- _DIRECTIONS FOR THIS TASK_
Please, without the pictures, restate every entry exactly.

[Opening GIVEN RECORDS section]

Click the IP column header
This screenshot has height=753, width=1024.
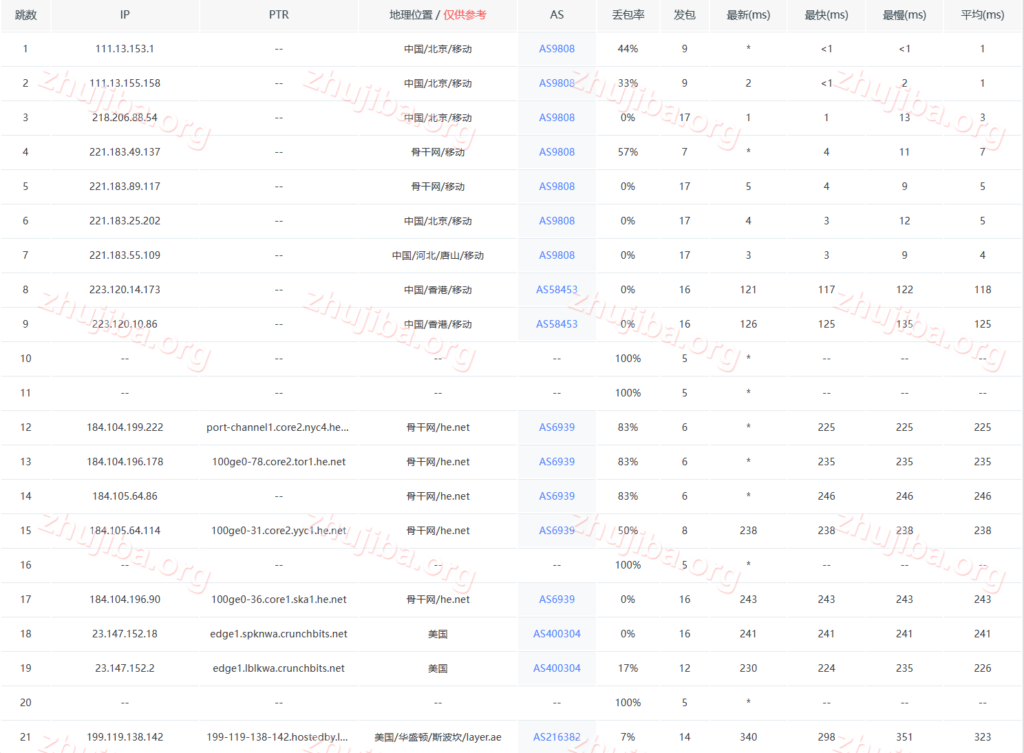[123, 15]
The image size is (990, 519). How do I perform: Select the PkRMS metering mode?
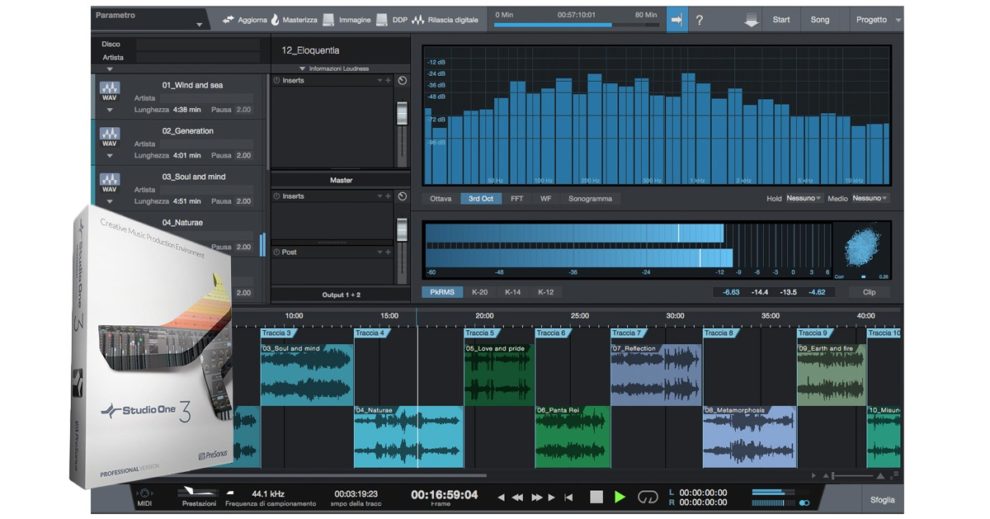tap(441, 292)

[Closing GIVEN RECORDS section]

- _REPLY TO THE TASK_
Click the IP column header
This screenshot has height=753, width=1024.
[123, 15]
The image size is (990, 519). How do I perform: Select the PkRMS metering mode?
tap(441, 292)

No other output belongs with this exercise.